### WORK REQUEST
Please retype, word for word, the line containing "Task: Click the" and every line after it through the end of the records, leaving out all pictures.

Items from a data source:
------
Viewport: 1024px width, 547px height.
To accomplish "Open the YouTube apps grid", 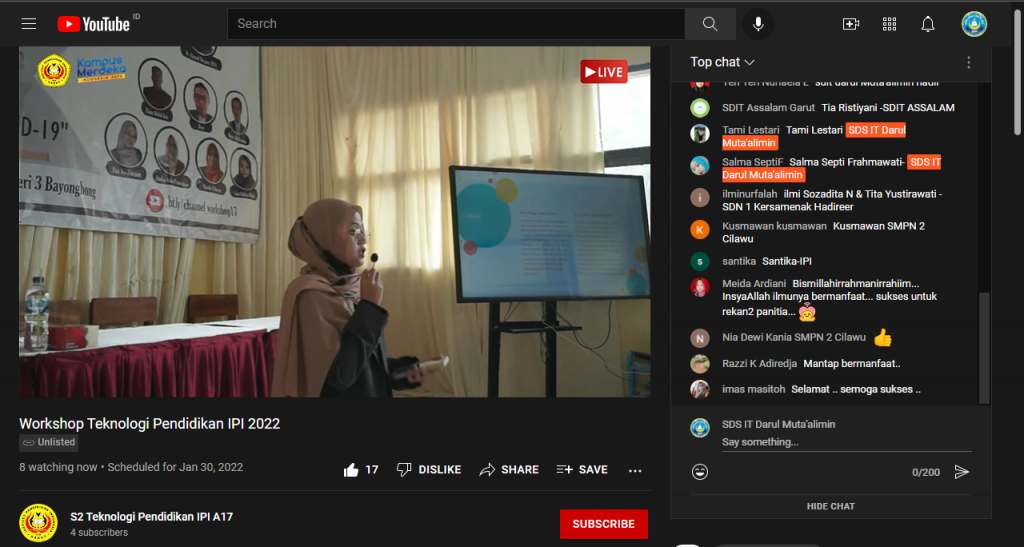I will (x=889, y=24).
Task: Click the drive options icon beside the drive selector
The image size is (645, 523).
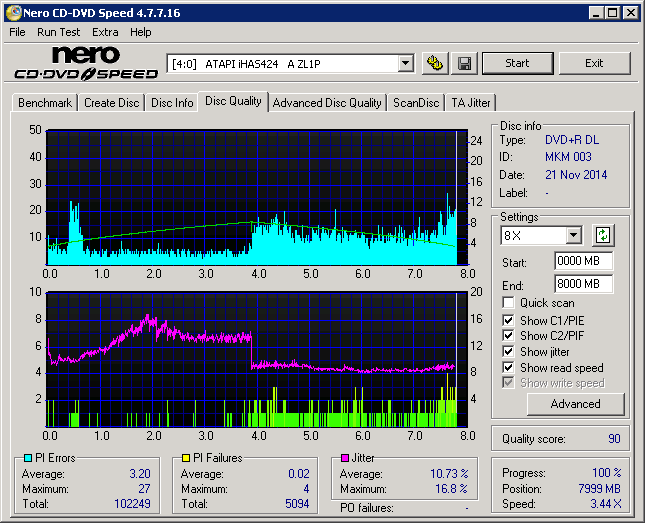Action: pyautogui.click(x=434, y=63)
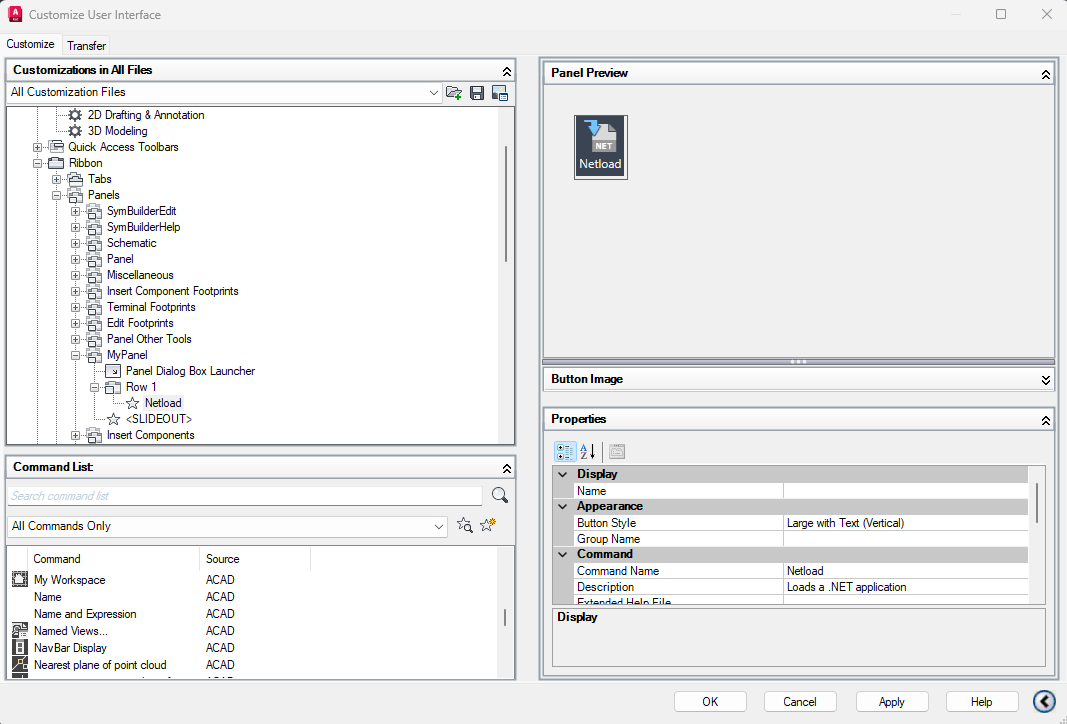Select the Customize tab
1067x724 pixels.
pos(31,44)
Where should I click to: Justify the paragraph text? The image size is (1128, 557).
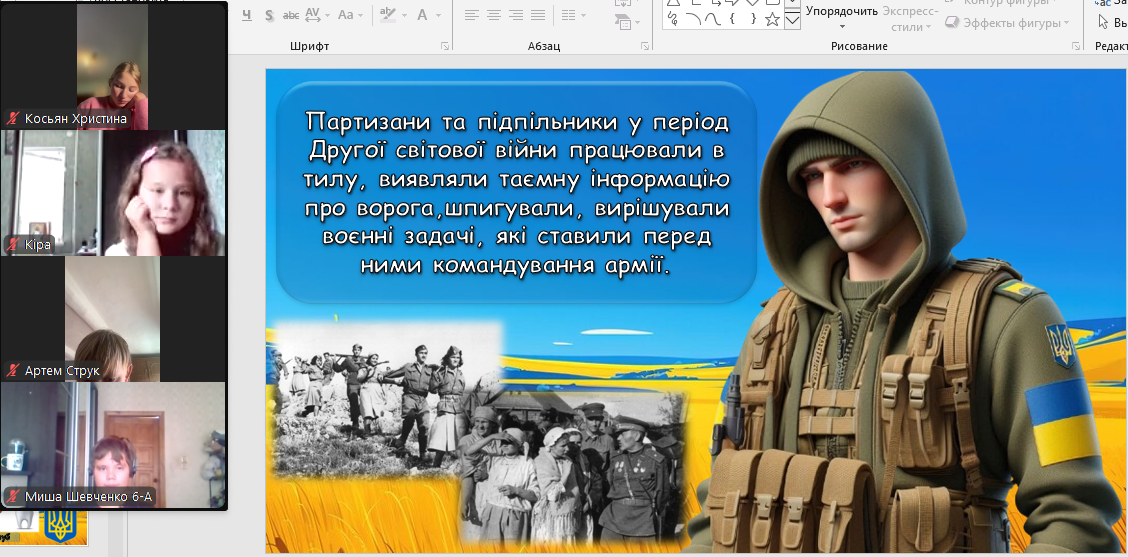538,15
------
### ANSWER AREA
Task: Click the drive options icon beside the drive selector
The image size is (645, 523).
Action: pyautogui.click(x=434, y=63)
Select the Customize tab
1067x724 pixels.
pos(31,44)
Where should I click to: Justify the paragraph text? The image size is (1128, 557).
538,15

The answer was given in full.